By Dev K. Mishra, M.D.
President, Sideline Sports Doc
Clinical Assistant Professor of Orthopedic Surgery, Stanford University
- A “shoulder separation” is a different injury than a shoulder dislocation
- The shoulder separation involves a sprain to the ligaments of a joint at the point of the shoulder near the end of the collarbone
- We will often see these injuries when a player is tackled or falls to the ground on the point of the shoulder, with the arm at the player’s side
- Most shoulder separations from sports injuries can successfully be treated without surgery
I’ve written recently about shoulder dislocation, a serious condition in which the ball portion of the shoulder (humerus) becomes completely dislodged from the socket. This week we’ll discuss a shoulder separation, another common shoulder injury. But first let’s clear up some terminology to avoid confusion.
A separated shoulder refers to an injury to the ligaments of the acromioclavicular joint (commonly known as the AC joint), which is the joint between the end of your collarbone and the upper part of your shoulder blade. It’s located near the point of the shoulder.
Most shoulder separations occur during some type of hard fall or contact, such as a quarterback being tackled on to his shoulder, or a cyclist falling and landing on his shoulder. When I see a hard fall to the ground I’ll be suspicious for either a shoulder separation or a broken collarbone if the athlete fell with the arm tucked in to the side, and I’m suspicious for a shoulder dislocation if the athlete fell on to the outstretched hand.
There are six types of shoulder separations. Types 1 and 2 are the most common ones we see in sports injuries and are treated without surgery. Type 3 injuries are also reasonably common, and most of these are treated without surgery (although there is some debate about early repair for the throwing shoulder of an elite athlete…). Types 4-6 are not seen very often in sports injuries and these will require surgery. I refer to these as “types” although some surgeons will call these “grades”.
- Type 1 – The ligaments have a mild sprain without a tear.
- Type 2 – The AC ligament tears, leading to a partial separation.
- Type 3 – The AC ligament and other associated ligaments tear, leading to a complete separation.
- Types 4-6 – These are complete separations, serious injuries often requiring urgent surgery. I have seen one type 4 separation in a D1 quarterback during my 25-year career. I have only seen Types 5 and 6 from high velocity trauma, such as a motorcycle accident.
Here are typical return to play times for the common types:
- Type 1:You can usually return to play 2-3 weeks after the injury, depending on your sport and position. You should be comfortable, with full motion, normal strength, and ability to do sport specific motions. Treatment includes rest and anti-inflammatory medication.
- Types 2 and 3:A Type 2 injury takes about 3-4 weeks to fully heal, and a type 3 injury takes about six to eight weeks to heal.

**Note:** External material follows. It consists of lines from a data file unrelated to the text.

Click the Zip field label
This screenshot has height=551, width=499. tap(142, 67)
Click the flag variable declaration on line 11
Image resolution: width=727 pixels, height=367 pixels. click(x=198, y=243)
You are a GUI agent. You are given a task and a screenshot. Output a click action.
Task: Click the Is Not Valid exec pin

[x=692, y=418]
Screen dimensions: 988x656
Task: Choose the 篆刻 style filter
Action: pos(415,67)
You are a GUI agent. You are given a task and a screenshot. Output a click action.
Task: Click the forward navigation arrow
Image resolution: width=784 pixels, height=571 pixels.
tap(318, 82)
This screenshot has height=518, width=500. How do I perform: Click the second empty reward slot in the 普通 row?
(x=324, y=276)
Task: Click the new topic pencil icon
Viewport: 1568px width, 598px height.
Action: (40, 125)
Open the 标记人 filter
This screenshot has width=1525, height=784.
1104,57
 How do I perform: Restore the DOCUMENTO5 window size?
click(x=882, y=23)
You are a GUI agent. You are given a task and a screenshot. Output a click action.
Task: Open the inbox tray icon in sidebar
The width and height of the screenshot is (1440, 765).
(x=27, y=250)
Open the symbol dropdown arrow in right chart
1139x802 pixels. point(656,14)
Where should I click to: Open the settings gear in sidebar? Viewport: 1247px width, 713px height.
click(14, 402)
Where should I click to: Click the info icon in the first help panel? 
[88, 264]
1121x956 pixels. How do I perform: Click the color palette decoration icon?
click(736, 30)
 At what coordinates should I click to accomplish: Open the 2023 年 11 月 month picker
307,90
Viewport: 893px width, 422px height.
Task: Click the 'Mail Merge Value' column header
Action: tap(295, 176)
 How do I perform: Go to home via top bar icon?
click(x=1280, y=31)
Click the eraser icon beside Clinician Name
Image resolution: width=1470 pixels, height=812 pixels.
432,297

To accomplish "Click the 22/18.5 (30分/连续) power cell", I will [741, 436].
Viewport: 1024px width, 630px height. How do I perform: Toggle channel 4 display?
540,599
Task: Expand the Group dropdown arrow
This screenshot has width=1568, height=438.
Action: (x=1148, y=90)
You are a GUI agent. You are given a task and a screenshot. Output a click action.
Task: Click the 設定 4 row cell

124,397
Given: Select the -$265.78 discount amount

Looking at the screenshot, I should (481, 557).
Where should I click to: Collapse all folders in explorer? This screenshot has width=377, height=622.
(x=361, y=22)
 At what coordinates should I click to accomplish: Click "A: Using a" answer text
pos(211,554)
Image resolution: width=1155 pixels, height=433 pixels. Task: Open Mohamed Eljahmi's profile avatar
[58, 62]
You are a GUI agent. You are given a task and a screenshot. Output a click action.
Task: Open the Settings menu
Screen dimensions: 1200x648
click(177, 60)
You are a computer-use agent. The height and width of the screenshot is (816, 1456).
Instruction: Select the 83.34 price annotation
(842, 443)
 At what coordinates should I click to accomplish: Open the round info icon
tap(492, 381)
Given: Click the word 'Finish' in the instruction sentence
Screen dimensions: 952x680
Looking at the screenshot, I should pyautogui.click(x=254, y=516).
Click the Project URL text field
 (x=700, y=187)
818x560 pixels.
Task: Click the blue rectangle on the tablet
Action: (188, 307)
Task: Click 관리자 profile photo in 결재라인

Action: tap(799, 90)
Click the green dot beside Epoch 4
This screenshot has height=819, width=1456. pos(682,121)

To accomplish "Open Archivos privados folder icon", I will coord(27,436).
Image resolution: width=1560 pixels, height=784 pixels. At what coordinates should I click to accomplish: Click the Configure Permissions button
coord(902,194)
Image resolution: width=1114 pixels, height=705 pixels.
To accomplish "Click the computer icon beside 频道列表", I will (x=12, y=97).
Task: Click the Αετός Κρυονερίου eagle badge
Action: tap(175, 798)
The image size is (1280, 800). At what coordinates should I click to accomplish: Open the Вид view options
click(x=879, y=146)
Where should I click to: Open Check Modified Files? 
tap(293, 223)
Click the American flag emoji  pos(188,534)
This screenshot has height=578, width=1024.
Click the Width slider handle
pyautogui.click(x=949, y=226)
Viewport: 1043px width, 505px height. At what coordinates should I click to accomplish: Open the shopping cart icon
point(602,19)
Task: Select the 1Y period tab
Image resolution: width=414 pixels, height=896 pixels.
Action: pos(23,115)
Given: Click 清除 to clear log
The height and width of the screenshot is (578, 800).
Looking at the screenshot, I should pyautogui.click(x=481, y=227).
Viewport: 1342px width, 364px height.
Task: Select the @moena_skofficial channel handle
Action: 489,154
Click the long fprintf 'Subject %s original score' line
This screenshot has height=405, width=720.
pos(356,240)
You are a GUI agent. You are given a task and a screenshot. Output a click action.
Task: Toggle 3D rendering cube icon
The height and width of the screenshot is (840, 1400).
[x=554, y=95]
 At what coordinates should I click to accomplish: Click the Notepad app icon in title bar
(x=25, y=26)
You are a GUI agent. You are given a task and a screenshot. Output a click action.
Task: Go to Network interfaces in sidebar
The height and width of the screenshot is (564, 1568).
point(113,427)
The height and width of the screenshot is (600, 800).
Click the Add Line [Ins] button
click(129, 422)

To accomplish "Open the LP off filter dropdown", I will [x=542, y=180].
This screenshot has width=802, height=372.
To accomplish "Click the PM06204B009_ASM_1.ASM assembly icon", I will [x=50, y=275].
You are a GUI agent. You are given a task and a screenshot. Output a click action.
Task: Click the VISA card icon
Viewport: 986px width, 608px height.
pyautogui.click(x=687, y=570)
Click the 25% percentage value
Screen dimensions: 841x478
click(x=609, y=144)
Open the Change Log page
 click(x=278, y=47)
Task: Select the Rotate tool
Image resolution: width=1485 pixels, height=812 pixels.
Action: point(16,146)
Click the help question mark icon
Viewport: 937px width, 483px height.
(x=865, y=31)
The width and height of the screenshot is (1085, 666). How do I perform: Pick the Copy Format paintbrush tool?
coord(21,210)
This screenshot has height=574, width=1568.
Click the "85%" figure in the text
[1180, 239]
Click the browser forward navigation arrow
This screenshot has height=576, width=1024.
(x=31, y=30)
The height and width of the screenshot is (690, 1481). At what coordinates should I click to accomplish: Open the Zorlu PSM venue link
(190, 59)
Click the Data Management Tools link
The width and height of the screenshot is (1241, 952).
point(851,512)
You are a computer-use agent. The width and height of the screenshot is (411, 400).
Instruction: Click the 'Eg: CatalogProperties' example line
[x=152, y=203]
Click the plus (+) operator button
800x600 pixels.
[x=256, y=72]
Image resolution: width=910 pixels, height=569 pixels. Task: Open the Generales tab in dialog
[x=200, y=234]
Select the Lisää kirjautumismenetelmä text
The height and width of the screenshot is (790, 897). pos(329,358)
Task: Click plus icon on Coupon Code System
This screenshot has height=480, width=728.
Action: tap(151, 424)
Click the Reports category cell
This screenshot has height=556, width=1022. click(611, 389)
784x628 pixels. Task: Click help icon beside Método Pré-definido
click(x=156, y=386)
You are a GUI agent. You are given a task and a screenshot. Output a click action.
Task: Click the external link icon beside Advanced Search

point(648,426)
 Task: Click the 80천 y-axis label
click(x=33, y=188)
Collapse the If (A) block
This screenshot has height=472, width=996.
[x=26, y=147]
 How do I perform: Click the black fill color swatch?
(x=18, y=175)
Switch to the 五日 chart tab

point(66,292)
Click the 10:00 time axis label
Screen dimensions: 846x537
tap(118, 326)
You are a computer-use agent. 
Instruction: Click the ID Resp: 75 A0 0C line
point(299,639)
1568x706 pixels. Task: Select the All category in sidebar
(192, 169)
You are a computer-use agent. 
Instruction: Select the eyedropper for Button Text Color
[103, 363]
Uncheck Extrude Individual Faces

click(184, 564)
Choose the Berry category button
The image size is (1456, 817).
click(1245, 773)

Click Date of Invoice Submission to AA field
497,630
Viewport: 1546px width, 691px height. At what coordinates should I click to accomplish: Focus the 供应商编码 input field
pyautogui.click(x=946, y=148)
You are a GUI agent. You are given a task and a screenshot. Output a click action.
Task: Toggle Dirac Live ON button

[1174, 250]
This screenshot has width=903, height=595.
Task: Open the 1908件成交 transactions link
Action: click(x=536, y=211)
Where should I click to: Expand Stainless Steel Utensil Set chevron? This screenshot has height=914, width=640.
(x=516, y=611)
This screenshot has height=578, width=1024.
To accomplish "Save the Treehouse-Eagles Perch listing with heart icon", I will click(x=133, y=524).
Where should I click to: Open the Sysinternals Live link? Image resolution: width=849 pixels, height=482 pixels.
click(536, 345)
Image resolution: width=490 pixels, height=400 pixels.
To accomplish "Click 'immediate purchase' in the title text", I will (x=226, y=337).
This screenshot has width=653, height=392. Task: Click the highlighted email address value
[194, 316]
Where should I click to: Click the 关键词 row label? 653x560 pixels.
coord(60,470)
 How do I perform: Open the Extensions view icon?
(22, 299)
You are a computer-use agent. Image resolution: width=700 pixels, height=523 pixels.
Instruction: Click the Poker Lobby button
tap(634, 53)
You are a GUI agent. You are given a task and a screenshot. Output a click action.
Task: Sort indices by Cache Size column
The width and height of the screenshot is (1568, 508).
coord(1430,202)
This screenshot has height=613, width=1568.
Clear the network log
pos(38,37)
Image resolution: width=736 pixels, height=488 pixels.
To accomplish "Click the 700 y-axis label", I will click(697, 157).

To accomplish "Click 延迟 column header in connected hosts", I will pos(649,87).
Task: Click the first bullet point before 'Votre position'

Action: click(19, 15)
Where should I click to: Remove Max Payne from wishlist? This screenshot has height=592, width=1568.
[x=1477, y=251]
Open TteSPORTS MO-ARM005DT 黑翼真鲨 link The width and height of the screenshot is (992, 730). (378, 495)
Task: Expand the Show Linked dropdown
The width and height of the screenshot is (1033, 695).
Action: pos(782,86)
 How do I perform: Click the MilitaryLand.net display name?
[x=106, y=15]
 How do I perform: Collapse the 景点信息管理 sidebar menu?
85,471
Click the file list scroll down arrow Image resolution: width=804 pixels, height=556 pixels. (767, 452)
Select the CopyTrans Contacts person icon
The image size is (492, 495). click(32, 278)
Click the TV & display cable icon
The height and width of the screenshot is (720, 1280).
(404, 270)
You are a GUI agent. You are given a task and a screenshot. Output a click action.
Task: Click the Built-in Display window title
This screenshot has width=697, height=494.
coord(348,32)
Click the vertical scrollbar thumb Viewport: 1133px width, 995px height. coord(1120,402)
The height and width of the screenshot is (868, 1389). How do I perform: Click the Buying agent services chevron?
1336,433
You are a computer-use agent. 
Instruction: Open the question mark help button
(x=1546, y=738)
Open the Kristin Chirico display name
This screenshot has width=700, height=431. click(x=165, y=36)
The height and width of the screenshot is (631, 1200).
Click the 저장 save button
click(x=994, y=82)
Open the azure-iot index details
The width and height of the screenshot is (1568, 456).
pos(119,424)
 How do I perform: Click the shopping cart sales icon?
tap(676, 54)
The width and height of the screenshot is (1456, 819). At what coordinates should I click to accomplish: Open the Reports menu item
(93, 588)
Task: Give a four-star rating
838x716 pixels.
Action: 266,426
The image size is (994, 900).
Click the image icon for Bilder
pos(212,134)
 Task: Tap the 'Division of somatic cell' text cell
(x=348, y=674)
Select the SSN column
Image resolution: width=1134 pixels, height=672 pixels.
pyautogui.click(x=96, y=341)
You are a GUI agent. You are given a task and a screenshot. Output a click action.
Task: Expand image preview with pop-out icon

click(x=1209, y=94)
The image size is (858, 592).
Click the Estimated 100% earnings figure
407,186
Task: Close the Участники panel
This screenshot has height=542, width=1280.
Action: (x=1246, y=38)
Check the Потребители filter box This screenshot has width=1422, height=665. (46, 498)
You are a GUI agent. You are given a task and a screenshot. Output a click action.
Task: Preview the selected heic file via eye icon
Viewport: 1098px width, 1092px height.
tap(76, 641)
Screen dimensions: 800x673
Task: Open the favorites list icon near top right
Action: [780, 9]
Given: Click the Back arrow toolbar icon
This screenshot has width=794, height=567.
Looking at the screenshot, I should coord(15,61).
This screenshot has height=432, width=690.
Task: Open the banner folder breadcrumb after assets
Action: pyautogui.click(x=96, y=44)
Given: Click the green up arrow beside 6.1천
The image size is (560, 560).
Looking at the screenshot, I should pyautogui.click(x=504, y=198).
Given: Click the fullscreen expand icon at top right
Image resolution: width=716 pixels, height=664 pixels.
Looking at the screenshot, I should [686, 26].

We’ll almost always treat these without surgery, and we’ll use the same return to play criteria as indicated above for the Type 1 injury. If you’re in a collision sport (such as football) I’ll usually recommend you return to play with an AC joint pad to minimize the chance of another injury.
Keep in mind that everyone responds differently to an injury, healing, and rehab. The timelines above will give you a general idea of what to expect.